◆ **SELECTED EXTRACT**:
Amylyx changes its mind about an early filing
The group hopes phase 2 data will back approval for its amyotrophic lateral sclerosis project AMX0035 after all.

Five months ago Amylyx Pharmaceuticals said it would have to wait for results from an upcoming phase 3 trial before filing its amyotrophic lateral sclerosis project AMX0035 with the FDA. Now it has said a submission is due “in the coming months” based on data from the phase 2 Centaur trial.
What changed? The data package is essentially the same, but Amylyx execs cited “recent discussions” with the FDA including a pre-NDA meeting in July. “The FDA will never explicitly say much about whether something’s approvable or not, because that’s the whole point of the review process,” the group’s co-chief executive officer, Justin Klee, tells Evaluate Vantage. “But they made it clear that they thought we should submit an NDA and that it would merit a review.”
As ever the regulator has made no public statement on the matter, so there is only the company's word to go on for now. Mr Klee adds that the agency stressed the importance of data from the phase 3 study, Phoenix, which is set to start to start treating patients in the next couple of months. Amylyx also hopes to run a US expanded-access programme in parallel with the pivotal study.

◆ **PARTS OF THE EXERCISE**:
- A) In the Amylyx article, answer each:
(i) What is the name of the phase 2 trial behind the planned submission?
(ii) In what month did the pre-NDA meeting with the FDA take place?
(iii) What is the phase 3 study called?
- B) Could you print the stretch of the Amylyx article from "What changed? The" through "the pivotal study."?
- C) Could you go on with the Amylyx article from where it stops?
None of the items is needed here.

◆ **MATERIAL SUPPLIED**:
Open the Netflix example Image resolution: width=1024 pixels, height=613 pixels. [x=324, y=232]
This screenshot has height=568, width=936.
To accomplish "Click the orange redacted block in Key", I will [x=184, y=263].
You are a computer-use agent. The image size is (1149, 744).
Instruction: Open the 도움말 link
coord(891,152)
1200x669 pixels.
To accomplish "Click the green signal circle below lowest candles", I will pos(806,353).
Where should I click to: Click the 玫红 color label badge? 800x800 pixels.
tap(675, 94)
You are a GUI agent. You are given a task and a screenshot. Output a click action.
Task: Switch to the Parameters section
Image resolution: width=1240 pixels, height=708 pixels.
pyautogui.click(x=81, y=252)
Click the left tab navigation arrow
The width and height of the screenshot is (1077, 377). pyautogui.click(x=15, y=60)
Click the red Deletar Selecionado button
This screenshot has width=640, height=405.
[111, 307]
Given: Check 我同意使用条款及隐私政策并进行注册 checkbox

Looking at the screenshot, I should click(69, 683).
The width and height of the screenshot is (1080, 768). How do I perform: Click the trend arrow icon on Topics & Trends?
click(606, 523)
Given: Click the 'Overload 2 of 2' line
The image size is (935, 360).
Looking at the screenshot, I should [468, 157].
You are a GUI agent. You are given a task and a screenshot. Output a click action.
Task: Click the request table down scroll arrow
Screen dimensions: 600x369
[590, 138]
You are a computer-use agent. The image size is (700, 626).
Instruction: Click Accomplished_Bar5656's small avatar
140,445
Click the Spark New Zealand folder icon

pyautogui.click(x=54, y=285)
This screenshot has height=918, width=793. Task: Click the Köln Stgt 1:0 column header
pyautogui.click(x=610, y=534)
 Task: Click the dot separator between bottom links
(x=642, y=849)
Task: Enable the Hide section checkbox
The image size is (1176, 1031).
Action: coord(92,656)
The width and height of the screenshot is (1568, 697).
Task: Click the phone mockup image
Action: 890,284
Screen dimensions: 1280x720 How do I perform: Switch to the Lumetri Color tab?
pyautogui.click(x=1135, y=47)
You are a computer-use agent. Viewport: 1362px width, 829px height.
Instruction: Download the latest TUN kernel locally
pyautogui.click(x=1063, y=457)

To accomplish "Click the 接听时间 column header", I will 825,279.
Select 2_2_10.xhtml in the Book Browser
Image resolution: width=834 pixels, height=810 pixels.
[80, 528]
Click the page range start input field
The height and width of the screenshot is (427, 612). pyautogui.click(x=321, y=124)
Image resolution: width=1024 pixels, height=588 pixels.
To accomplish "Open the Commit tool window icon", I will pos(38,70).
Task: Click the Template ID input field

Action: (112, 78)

◆ **ANSWER LIST**:
- A)
(i) Centaur
(ii) July
(iii) Phoenix

- B)
What changed? The data package is essentially the same, but Amylyx execs cited “recent discussions” with the FDA including a pre-NDA meeting in July. “The FDA will never explicitly say much about whether something’s approvable or not, because that’s the whole point of the review process,” the group’s co-chief executive officer, Justin Klee, tells Evaluate Vantage. “But they made it clear that they thought we should submit an NDA and that it would merit a review.”
As ever the regulator has made no public statement on the matter, so there is only the company's word to go on for now. Mr Klee adds that the agency stressed the importance of data from the phase 3 study, Phoenix, which is set to start to start treating patients in the next couple of months. Amylyx also hopes to run a US expanded-access programme in parallel with the pivotal study.

- C)
But it will be a while before Phoenix reads out: its primary endpoint, the amyotrophic lateral sclerosis functional rating scale-revised (ALSFRS-R), is being measured over 48 weeks. Furthermore, Phoenix seeks to enrol 600 patients, and recruitment into ALS trials has typically been “fairly slow”, admits Josh Cohen, Amylyx’s other co-chief exec. “We don’t know if recruitment will take a year or two years. I guess we’ll find out as we start recruiting.”
Full, not accelerated?
Still, Phoenix might not be vital for AMX0035's US green light, if all goes to plan. Mr Cohen believes that if the project does get the nod this will likely be a full approval, rather than the accelerated type that recently saw Biogen’s Alzheimer’s drug Aduhelm reach the market.
“The accelerated pathway is supposed to be for when you hit a surrogate rather than an actual clinical endpoint,” says Mr Cohen. “We’ve shown effects on function and survival. We don’t really have a surrogate.”
The obvious conclusion to draw from the privately held Amylyx’s U-turn is that the company hopes to benefit from a lenient-looking FDA, at least when it comes to neurology projects. But the co-chiefs refuse to weigh in on whether the agency has indeed lowered the bar. “It’s hard for us to speculate, especially given that we have just the one programme in front of them,” says Mr Klee.
Instead, he points to an understanding of the unmet need in ALS, saying the FDA had always been up for a discussion about how to accelerate AMX0035's filing.
Perhaps Amylyx's case here has been strengthened by several recent late-stage failures in ALS, for which no disease-modifying therapies are available. Brainstorm’s NurOwn, Orphazyme’s arimoclomol and, most recently, Astrazeneca’s Ultomiris have all flunked pivotal studies in the past year.
Brainstorm said it would push ahead with a filing, but the FDA took the unusual step of putting out a statement saying the NurOwn data were insufficient for approval.
The next big hope is Biogen and Ionis’s tofersen, which is set to yield data from the phase 3 Valor study this half.
Centaur success
Still, tofersen only takes aim at ALS patients with Sod1 mutations, who account for around 2% of those with the disease.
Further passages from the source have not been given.